The tax law allows qualified taxpayers to deduct a home office. However, because the IRS perceives that taxpayers either misuse or abuse this deduction, the IRS puts these taxpayers at a higher risk for audit. The tax attorneys of the Law Offices Of Jeffrey B. Kahn, P.C. can provide you with guidance in balancing the benefit of the home-office deduction and risk of such deduction being denied by the IRS in an audit.
An IRS audit usually involves many complex tax law issues besides entitlement to and amount of a home-office deduction which we see on a regular basis. With that in mind, here are a few tips to keep in mind if you are looking to claim a home office:
Dedicated Space: Any space in your home that you claim to be your home office needs to be exclusively dedicated to work use. This means that if you have a room in your home that solely functions as your work office, you can claim it. But you can’t claim your kitchen table.

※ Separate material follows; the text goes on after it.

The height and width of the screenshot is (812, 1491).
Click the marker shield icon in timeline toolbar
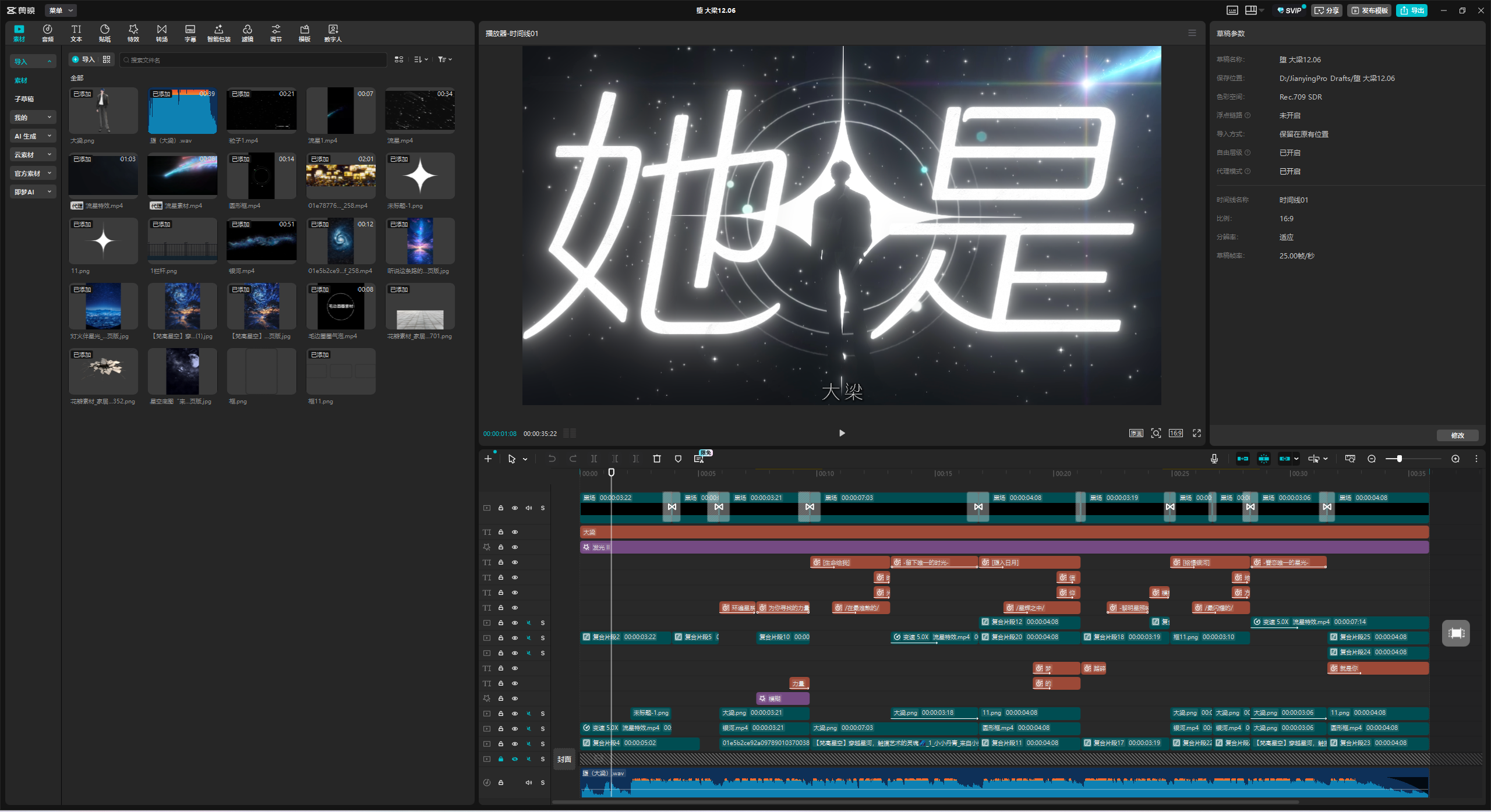pos(678,459)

Regular Use: You also need to regularly use your home office space for work in order to claim a deduction. This doesn’t mean that you have to be there working from 9 to 5 every day, but it does mean that you need to work from home frequently.
Indirect Deductions: You can claim 100 percent of your deductions for direct work expenses like your computer, printer or upkeep on your work space. You can also claim a partial deduction for home-related items such as mortgage payments and utility bills. This is prorated based on the size of your home office.